START Input data

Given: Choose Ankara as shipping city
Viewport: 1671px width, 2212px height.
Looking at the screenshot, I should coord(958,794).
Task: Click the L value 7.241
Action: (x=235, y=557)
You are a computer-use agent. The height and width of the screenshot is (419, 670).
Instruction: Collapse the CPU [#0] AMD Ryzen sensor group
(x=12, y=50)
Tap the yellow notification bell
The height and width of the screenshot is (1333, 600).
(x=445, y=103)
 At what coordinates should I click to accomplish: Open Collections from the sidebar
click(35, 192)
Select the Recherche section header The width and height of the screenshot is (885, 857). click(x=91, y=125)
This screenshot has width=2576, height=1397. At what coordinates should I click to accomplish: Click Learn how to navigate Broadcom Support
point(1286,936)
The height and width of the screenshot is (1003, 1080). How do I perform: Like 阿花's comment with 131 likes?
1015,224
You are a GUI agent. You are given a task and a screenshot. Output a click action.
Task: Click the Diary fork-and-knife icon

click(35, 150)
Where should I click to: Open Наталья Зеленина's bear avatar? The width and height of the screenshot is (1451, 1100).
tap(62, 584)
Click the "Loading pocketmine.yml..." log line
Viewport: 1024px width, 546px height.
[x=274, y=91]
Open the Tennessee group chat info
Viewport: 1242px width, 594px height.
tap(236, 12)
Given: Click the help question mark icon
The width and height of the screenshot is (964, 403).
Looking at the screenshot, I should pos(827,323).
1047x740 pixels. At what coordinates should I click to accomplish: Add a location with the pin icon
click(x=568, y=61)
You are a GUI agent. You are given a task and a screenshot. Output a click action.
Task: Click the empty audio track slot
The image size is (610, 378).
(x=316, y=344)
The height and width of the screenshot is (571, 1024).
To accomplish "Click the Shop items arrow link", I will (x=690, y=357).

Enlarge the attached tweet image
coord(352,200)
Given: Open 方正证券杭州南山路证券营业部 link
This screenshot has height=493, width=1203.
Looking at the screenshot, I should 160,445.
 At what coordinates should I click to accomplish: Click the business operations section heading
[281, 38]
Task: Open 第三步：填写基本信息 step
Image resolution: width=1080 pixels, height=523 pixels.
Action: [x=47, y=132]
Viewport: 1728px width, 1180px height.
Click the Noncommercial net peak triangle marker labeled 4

END Input data

## Problem details
Retype the complete listing exactly.

## Solution
Given: Choose Ankara as shipping city
Viewport: 1671px width, 2212px height.
Looking at the screenshot, I should coord(958,794).
Task: Click the L value 7.241
Action: (x=235, y=557)
You are a computer-use agent. The height and width of the screenshot is (419, 670).
Instruction: Collapse the CPU [#0] AMD Ryzen sensor group
(x=12, y=50)
Tap the yellow notification bell
The height and width of the screenshot is (1333, 600).
(x=445, y=103)
 At what coordinates should I click to accomplish: Open Collections from the sidebar
click(35, 192)
Select the Recherche section header The width and height of the screenshot is (885, 857). click(x=91, y=125)
This screenshot has width=2576, height=1397. At what coordinates should I click to accomplish: Click Learn how to navigate Broadcom Support
point(1286,936)
The height and width of the screenshot is (1003, 1080). How do I perform: Like 阿花's comment with 131 likes?
1015,224
You are a GUI agent. You are given a task and a screenshot. Output a click action.
Task: Click the Diary fork-and-knife icon

click(35, 150)
Where should I click to: Open Наталья Зеленина's bear avatar? The width and height of the screenshot is (1451, 1100).
tap(62, 584)
Click the "Loading pocketmine.yml..." log line
Viewport: 1024px width, 546px height.
[x=274, y=91]
Open the Tennessee group chat info
Viewport: 1242px width, 594px height.
tap(236, 12)
Given: Click the help question mark icon
The width and height of the screenshot is (964, 403).
Looking at the screenshot, I should pos(827,323).
1047x740 pixels. At what coordinates should I click to accomplish: Add a location with the pin icon
click(x=568, y=61)
You are a GUI agent. You are given a task and a screenshot. Output a click action.
Task: Click the empty audio track slot
The image size is (610, 378).
(x=316, y=344)
The height and width of the screenshot is (571, 1024).
To accomplish "Click the Shop items arrow link", I will (x=690, y=357).

Enlarge the attached tweet image
coord(352,200)
Given: Open 方正证券杭州南山路证券营业部 link
This screenshot has height=493, width=1203.
Looking at the screenshot, I should 160,445.
 At what coordinates should I click to accomplish: Click the business operations section heading
[281, 38]
Task: Open 第三步：填写基本信息 step
Image resolution: width=1080 pixels, height=523 pixels.
Action: [x=47, y=132]
Viewport: 1728px width, 1180px height.
Click the Noncommercial net peak triangle marker labeled 4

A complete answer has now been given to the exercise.